Officers say they believed Hallak was carrying a weapon, given that attacks against Israeli forces are relatively common, and ordered him to stop. But Hallak seemed to panic.
A police spokesman said that “police units on patrol there spotted a suspect with a suspicious object that looked like a pistol.
“They called upon him to stop and began to chase after him on foot. During the chase officers also opened fire at the suspect, who was neutralised.”
The man’s father, Kheiri, said that “his teacher told police that he was disabled and asked them to check his identity, but they kept their distance and...fired at Iyad”. Their son was killed by two gunshots, according to the family who recovered his body on Sunday after the autopsy.
The parents, who also have two daughters, now want answers about the death of their son, who for years had crossed their path peacefully.
Police have launched an investigation while the main suspect, a recent recruit, has argued he “thought he was in real danger” according to his lawyer.
Hallak’s relatives are demanding to see footage of the killing, well aware that the Old City is covered extensively by CCTV surveillance cameras.
“Each pillar has three cameras. If a mosquito passes, they know that it passed. Why don’t they release the images?” asked Hallak’s father, tears welling up in his green eyes.
The images could prove as explosive as those showing the police killing of George Floyd, an unarmed black man killed by police in the US city of Minneapolis, whose death has sparked protests nationwide and beyond against racism and police violence.
Thousands of people took to the streets for Hallak’s funeral late Sunday in East Jerusalem, which was occupied by Israel in the 1967 Six-Day War and later annexed.
In Jerusalem, Hallak’s case is about “occupation, not racial discrimination,” said the head of the Arab-Israeli Joint List, Ayman Odeh.
As Palestinian leaders are barred by Israel from travelling to Jerusalem, only politicians from the Arab List were seen at the mourning tents at the end of the family’s narrow street.
Bottles of hand sanitiser were placed on tables to protect mourners from Covid-19, the illness which at its peak prompted the closure of Hallak’s beloved school.
“The martyrdom of Iyad will only increase the level of the people’s anger,” said Odeh.

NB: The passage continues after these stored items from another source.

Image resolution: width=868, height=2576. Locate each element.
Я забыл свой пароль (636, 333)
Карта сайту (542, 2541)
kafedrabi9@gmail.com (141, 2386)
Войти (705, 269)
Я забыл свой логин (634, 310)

Israeli Defence Minister Benny Gantz has offered his condolences to the family and pushed for the incident to be “investigated swiftly”. Palestinian president Mahmoud Abbas labelled the killing a “war crime” while the Hamas warned of a new uprising.
The coming weeks were already expected to be tense, as the Israeli government could take steps as soon as July 1 to annex parts of the occupied West Bank.
The move forms part of a peace plan unveiled in January by US President Donald Trump which has been strongly rejected by the Palestinians.
Planned protests will now have the death of Iyad “at their heart”, a Joint List representative said.
But demonstrations will not bring Hallak back to his mother, who clutched a photo of him as if she were embracing her son himself.
“Iyad is now in the arms of God,” she said, “and I am sure he is happy”.